Lest everyone begins to think that all of our endeavors here in Italy end in massive failure, I would like to take this opportunity to proclaim that good things are happening, too! Really.
1. The Food
Hellur. I probably don’t even need to mention this, but it can’t not be mentioned. As I said before, we really are trying to cook more than eat out, and so far our ratio is about 4:3 during the week. One of the places that we LOVED this week is just up our little street, recommended by our landlord. We, silly, silly Americans, were starving by 6:30, so we got to the restaurant at 7. It was open but of course, senza any customers. The waiter seated us though, and told us that the kitchen would open in 20. No problem. We ordered 1/4 liter of house red for 3 euro. That’s enough wine for 3 adults to each have a glass. Italy has its (drinking) priorities straight. Tom ordered a prosciutto pizza and I ordered their eggplant parmesan. It was ridiculously good, in all its deep-fried glory. And then, to continue the deep-fried trend, we got what are basically deep-fried dough balls drowning in Nutella sauce for dessert. Yeah… that was worth cheating the GF diet for. Here are some pics of the goods:
Yes, as we walked out through our courtyard the other night, a flock of bright green PARROTS came squawking out of the tree over our heads. It was thrilling, honestly, because they were so exotic and shocking. We basically spent the next 5-8 minutes craning our neck sky-ward to see them fly from treetop to treetop. As you can see, they camouflage well. We don’t know if they were just visitors or not, but we haven’t seem them since.
3. Tom’s Brilliance
My husband would never toot his own horn, so I’m going to go ahead and do it for him (that was one of our wedding vows, right??). He began his classes in spoken Greek and Latin on Monday. I’ll let you imagine how difficult that is for a sec. Ok, done? So, he does this four hours a day at the Pontifical University of Santa Croce. On the first day, he tested into the highest level of both Greek and Latin. Like I knew he would. He quickly discovered that the highest Latin level was not quite challenging enough in terms of how he measures up against the others and what they’re learning. His Greek teacher meanwhile, is duly impressed that he’s trying to do both (no one else in the program is doing that), and has already recruited him (strongly) to attend his university this school year. Which is impossible because he’s contracted to teach. And it’s in a far, far away country. But it’s a possibility for the future, and the teacher is someone Tom has admired greatly. So, Lucia and I are proud! 🙂
4. Solo City with Baby
Sorry, that sub-heading makes no sense. What I mean is, I have successfully made a longer than 5 minute outing in the streets of Rome, alone, with Lucy. We went out for a couple hours on Wednesday to the famous Campo dei Fiori, to see what the market had to offer.
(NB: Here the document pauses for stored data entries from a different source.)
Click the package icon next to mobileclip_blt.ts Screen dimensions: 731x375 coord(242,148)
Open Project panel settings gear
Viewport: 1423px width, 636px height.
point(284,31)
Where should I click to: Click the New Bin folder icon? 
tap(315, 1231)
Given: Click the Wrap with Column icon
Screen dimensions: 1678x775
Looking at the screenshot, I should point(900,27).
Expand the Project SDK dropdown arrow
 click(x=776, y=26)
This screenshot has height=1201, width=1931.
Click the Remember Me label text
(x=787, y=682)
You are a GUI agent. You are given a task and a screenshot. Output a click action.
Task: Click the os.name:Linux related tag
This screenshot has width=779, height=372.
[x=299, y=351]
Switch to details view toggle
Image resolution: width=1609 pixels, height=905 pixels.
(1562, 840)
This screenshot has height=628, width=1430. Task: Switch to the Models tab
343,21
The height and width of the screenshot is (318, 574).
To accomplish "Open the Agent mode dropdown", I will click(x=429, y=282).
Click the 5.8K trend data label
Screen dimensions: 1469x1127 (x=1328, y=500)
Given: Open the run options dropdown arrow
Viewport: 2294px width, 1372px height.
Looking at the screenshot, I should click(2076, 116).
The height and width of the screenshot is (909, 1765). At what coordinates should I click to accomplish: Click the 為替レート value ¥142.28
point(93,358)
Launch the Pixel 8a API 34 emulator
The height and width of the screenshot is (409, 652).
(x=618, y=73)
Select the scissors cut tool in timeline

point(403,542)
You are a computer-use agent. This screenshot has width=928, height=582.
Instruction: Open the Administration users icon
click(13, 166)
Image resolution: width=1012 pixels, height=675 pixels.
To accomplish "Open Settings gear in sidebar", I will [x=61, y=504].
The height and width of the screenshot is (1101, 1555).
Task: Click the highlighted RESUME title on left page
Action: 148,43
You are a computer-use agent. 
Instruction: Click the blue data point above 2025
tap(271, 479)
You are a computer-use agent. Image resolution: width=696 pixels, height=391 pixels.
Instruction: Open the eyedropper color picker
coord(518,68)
I guess it wasn’t a huge feat, but I’m glad to know I can do it. And I’ll add that it kind of IS a feat, considering I carried 11.5 pounds of Lucy on my front for 2 hours in the blazing heat, and about 10 pounds of groceries on my back all the way home. On the way home I also stumbled upon a little church that was thankfully open, and we made a visit because it was dedicated to Santa Lucia. There was a beautiful and large statue of her inside and it was a nice conclusion to our outing. I sadly took not a picture of this outing, because… baby and backpack and water bottle and money juggling?? But, to appease Tom and include another photo of me, here is what I may have looked like:
PS- Don’t worry, Mom, Lucia had her sunhat on. 🙂 And lots o’lotion!